Abstract

Uranium, thorium, and lead concentrations and lead isotopic results for whole-rock samples from the Owl Creek Mountains, Wyoming show that the granitic rocks are Precambrian W in age and that isotopic disequilibrium exists between ²³⁸U. and ²⁰⁶Pb. Most of this disequilibrium is best explained by recent uranium loss and in one case a recent uranium gain. From this we infer that anomalous uranium concentrations in the vicinity of the Owl Creek Mountains may have resulted from reconcentration of uranium that was mobilized within the granite during or after Laramide time.

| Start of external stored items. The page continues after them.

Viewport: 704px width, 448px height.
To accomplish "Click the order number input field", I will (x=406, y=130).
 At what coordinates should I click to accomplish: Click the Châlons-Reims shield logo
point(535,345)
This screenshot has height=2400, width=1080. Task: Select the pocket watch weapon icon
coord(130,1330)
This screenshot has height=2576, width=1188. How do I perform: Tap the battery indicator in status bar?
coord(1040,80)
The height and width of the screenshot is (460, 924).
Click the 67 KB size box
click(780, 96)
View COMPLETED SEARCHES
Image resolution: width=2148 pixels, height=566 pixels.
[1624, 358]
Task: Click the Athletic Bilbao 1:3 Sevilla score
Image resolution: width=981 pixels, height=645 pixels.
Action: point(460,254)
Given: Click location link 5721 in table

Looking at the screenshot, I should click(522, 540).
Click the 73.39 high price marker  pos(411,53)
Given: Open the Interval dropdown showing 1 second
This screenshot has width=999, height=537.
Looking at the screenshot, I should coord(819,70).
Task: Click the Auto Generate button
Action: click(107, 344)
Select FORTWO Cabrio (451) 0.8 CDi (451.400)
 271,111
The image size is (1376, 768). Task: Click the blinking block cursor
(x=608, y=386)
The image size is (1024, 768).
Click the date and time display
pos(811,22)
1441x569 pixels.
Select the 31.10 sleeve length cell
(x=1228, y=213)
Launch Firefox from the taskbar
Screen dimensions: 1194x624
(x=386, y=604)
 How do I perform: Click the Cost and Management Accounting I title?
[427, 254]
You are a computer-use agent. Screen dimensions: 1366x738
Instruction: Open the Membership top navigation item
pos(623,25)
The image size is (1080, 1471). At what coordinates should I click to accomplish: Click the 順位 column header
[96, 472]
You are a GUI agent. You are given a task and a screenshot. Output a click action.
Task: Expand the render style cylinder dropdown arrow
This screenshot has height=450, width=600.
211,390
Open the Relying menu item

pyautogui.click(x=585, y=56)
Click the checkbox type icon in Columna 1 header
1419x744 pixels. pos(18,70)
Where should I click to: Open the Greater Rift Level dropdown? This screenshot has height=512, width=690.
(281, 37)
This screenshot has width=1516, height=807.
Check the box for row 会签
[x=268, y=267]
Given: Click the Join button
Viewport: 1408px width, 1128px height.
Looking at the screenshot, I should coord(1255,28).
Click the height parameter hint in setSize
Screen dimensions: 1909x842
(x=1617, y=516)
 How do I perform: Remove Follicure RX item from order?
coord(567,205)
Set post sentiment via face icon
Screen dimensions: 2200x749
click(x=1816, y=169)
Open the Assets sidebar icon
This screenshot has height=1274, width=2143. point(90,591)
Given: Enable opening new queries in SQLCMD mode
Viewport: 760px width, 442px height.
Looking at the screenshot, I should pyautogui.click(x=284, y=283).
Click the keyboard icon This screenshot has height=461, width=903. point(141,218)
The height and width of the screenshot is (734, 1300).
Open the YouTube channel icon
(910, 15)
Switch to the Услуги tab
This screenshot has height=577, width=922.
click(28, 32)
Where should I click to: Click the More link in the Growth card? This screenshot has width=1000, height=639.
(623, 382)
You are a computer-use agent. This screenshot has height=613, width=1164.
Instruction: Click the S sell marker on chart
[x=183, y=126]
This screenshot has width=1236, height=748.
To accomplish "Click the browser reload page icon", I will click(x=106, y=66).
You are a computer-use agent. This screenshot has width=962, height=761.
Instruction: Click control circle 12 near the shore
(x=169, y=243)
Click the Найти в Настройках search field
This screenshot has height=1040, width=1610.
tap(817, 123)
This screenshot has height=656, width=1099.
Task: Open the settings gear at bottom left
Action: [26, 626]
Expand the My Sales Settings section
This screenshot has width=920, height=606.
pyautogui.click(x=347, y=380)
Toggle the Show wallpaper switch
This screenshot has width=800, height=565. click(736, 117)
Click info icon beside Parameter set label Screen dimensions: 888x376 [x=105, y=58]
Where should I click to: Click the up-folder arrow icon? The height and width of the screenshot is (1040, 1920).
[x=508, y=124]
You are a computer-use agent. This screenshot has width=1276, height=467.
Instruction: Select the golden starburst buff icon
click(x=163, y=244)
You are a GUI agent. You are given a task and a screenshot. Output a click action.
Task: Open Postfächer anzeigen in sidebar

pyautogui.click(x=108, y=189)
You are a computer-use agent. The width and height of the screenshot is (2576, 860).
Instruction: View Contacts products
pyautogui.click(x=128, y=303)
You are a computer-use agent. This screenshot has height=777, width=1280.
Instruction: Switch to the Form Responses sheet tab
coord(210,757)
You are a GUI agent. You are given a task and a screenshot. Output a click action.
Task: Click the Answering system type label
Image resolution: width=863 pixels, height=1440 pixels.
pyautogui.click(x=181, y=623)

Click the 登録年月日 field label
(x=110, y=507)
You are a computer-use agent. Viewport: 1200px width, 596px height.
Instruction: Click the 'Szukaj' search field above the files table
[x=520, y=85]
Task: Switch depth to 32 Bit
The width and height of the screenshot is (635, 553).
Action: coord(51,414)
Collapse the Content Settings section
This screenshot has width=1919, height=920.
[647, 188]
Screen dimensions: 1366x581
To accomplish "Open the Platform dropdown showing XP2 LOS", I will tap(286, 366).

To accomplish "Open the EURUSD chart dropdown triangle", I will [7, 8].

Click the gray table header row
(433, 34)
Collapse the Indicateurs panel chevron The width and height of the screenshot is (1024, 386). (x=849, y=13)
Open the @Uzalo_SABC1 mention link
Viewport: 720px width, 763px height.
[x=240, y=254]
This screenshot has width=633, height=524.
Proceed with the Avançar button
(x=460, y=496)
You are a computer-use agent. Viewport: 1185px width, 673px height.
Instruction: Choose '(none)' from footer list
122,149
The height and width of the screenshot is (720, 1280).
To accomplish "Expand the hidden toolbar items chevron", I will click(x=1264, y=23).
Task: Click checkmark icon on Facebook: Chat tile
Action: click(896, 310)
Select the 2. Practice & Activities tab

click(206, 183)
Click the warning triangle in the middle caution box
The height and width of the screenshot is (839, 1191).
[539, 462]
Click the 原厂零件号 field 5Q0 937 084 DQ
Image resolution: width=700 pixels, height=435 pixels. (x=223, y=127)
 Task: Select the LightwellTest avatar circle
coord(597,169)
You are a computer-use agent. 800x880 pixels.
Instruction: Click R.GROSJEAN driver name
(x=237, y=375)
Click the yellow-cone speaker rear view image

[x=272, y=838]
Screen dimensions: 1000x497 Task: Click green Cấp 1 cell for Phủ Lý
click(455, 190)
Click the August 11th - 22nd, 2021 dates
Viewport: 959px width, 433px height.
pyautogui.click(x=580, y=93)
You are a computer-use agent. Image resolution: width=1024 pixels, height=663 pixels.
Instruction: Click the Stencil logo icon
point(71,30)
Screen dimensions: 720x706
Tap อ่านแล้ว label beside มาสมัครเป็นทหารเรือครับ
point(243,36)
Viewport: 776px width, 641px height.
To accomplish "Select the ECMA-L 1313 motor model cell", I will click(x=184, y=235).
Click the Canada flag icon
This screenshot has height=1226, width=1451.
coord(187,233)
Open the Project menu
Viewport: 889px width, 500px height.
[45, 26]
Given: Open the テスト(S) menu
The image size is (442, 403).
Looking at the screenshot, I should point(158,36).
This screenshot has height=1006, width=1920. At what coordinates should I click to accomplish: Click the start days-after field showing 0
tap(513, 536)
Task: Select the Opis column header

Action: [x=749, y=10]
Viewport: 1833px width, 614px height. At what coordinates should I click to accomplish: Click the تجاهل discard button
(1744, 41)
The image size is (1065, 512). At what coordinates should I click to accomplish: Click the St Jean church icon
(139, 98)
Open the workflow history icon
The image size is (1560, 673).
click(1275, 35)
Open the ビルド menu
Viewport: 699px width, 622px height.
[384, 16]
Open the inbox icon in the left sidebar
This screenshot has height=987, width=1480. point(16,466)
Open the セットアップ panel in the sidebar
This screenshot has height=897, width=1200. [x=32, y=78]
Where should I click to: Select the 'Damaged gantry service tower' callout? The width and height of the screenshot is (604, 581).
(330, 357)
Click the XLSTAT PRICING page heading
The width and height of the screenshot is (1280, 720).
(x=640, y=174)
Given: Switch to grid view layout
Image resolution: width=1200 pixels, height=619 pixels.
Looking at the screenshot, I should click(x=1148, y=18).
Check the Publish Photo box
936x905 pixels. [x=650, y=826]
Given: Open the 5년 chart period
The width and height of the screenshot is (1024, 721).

²³²Th and ²⁰⁸Pb data do not fit a single-stage evolution pattern and therefore suggest significant mobility of thorium or lead. Isotopic compositions of lead in feldspars are characterized by a radiogenic lead component that is secondary in origin, and we conclude that much of the disequilibrium in the Thorium-Lead system is due to recent lead mobility. Three samples collected near the Cambrian weathering surface exhibit very pronounced disequilibrium in the Thorium-Lead system. For these samples most of the disequilibrium is probably due to thorium mobility during the late Precambrian.

Alpha-spectrometric analyses of three drill-core samples show that pronounced disequilibria exist in the upper portion of the ²³⁸U-decay chain. This indicates that uranium in the granite has been mobilized to a depth of at least 122 m within the last 150,000 years.

Petrologic data suggest that the granite was crustally derived by partial melting and that it crystallized under conditions of high oxygen fugacity and water activity. This origin accounts for the initially high concentrations of uranium and thorium in much of the granite, and may explain why uranium and probably thorium has been moved so easily within the granite.